§ **TASK OBJECTIVE**
Repeat every record below exactly as it appears.

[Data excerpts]

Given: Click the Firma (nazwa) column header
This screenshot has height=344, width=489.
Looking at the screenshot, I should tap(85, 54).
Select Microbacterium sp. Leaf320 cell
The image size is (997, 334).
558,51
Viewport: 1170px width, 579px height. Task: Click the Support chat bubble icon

§ **RESULT OF THE TASK**
Given: Click the Firma (nazwa) column header
This screenshot has height=344, width=489.
Looking at the screenshot, I should tap(85, 54).
Select Microbacterium sp. Leaf320 cell
The image size is (997, 334).
558,51
Viewport: 1170px width, 579px height. Task: Click the Support chat bubble icon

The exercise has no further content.